WORK TASK:
The answer must consist solely of the lines from the one containing "Given: Select the 1D chart range" through the last line of the records below, repeated exactly, with all pictures omitted.

Collected data entries
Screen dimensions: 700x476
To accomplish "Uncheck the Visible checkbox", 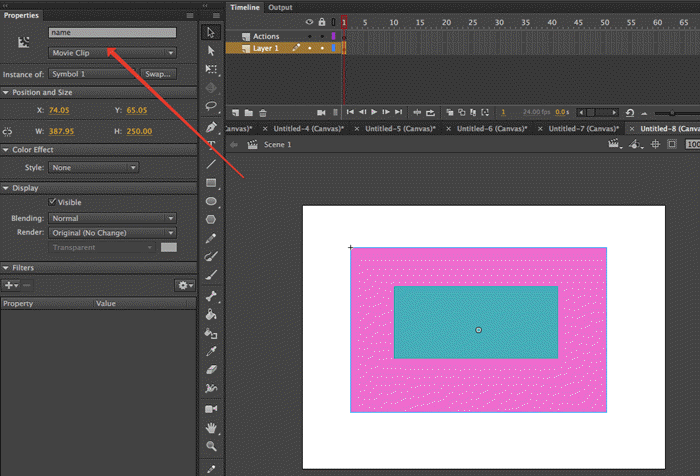I will (x=53, y=202).
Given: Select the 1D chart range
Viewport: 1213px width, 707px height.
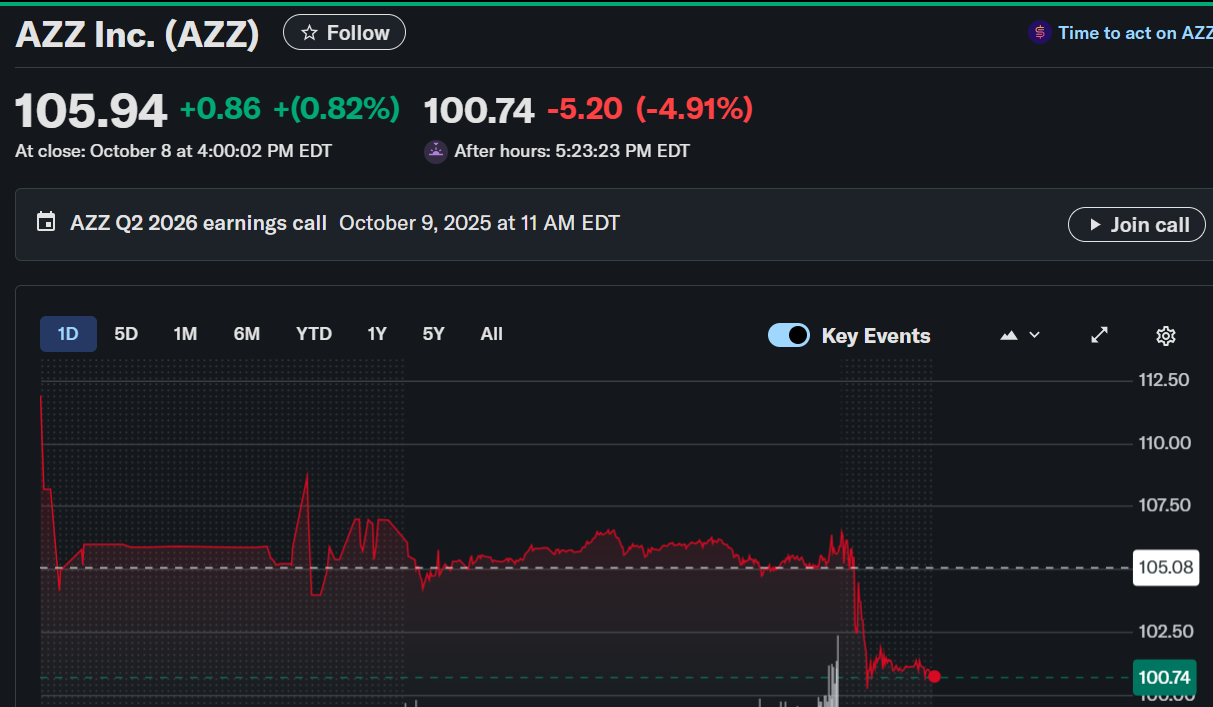Looking at the screenshot, I should click(x=68, y=334).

TASK OUTPUT:
Given: Select the 1D chart range
Viewport: 1213px width, 707px height.
Looking at the screenshot, I should click(x=68, y=334).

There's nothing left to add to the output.